Corey loves to approach the corner of walls and hit the corner straight on.
This behavior reminds me of Ricci’s extreme interest in light poles.  As a
general rule almost any behavior that Corey has emitted, if you try to
duplicate it again, she will do something else that is not expected.   The
behavior is not predictable and can be thought to be similar to a bacterial
or earthworm exploring its environment.  At the conference Lotfi Zadeh
mentioned that this Brownian motion observation in a machine would be a key
suggestion that it is conscious.

Normally Corey always goes forward, in the Taj Mahal hotel room Corey went
forward into a small corner blocked by two tables.  She went around and
around in a very tight circle and never escaped from the trap.  This at
first glance suggests failure.  Writing a program to do this it would not be
a pleasant experience.  You would then been forced to notice that there is
no computer or data input device to store your program.  If you had to wire
Corey to do this for this particular problem it would not be easy.  Corey
has no circuits or programs that would immediately suggest this ability to
the uninformed.

Another surprise occurred during a classroom demonstration.  Corey started
forward and was going to run into a student’s legs.  The student quickly
moved her legs to get them out of Corey’s way and Corey immediately started
backing up.  I had the student’s complete attention for my brief lecture
after this demonstration of intelligence.

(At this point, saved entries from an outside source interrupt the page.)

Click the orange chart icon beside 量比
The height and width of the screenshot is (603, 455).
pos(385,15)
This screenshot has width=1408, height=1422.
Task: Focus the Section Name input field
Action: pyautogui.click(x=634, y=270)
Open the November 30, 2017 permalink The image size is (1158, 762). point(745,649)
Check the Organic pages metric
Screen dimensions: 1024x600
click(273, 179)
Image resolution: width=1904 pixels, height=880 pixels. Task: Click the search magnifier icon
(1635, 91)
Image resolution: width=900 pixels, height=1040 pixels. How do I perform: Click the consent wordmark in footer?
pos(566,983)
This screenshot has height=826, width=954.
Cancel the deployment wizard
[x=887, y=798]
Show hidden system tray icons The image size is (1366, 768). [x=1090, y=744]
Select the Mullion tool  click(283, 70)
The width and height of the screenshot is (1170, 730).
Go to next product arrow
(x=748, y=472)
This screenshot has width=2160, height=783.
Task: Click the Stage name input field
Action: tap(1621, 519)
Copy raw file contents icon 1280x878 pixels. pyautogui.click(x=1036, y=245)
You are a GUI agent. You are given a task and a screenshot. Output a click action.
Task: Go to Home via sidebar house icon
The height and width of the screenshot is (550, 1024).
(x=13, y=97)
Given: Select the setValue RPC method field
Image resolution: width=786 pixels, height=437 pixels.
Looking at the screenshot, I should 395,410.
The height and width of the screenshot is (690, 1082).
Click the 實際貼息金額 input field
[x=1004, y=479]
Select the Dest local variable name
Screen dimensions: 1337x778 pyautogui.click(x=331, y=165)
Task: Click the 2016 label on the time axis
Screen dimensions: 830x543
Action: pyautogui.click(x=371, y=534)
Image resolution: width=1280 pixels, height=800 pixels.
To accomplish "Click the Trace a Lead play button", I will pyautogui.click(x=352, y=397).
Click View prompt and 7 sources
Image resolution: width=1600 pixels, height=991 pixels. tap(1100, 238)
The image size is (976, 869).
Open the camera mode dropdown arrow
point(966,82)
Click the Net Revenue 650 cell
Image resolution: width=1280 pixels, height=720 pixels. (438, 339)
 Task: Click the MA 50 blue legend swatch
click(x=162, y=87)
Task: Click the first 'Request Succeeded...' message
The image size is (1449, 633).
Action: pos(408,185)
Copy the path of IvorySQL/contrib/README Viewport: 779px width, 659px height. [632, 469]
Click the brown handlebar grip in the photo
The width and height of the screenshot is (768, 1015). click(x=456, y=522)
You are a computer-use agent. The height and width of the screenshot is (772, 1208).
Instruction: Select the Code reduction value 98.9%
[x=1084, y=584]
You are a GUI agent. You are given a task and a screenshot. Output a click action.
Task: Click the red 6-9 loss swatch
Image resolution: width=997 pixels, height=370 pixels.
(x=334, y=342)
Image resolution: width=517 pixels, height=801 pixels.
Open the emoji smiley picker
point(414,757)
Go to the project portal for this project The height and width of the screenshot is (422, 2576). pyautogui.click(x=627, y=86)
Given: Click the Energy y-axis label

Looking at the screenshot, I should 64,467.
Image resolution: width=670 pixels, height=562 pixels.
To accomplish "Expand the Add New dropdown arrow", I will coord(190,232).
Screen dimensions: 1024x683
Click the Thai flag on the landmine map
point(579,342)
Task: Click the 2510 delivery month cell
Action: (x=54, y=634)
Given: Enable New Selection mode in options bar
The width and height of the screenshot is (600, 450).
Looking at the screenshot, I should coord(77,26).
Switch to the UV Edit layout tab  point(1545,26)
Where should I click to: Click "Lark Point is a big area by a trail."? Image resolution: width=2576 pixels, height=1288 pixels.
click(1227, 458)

This is a rather strange report.  Since Corey is a quantum computer, I went
out of my way to show Corey enough astronomical pictures that if another
quantum computer was in phase with Corey it may have been possible to
entangle and share information IF the M-brane model of the universe is
correct.  This information could be sufficient to locate our position within
7 billion light years.  After spending considerable time doing this, I
shifted over to allowing Corey to watch the NASA channel.   I noticed that
the memory was being activated on Corey’s right side but the vision
activation was occurring on the left.  I approached Corey to adjust the
system when suddenly Corey was functioning normally.  When I walked away
from Corey the memory was accessed again.  Apparently my personal
electromagnetic fields effected Corey’s circuit.  Steve Grimm reported
similar observations.

Acknowledgment:

I would like to thank Dr. Kevin McGovern and Lehigh Carbon Community College
for their cooperation and support for attending the conference.  I would
also like to thank Steve Grimm for accomplishing this project on time and
for his innovations in circuit designs.  There are many more names that
could be mentioned whose cooperation and dedication helped me to accomplish
this difficult but historically important undertaking.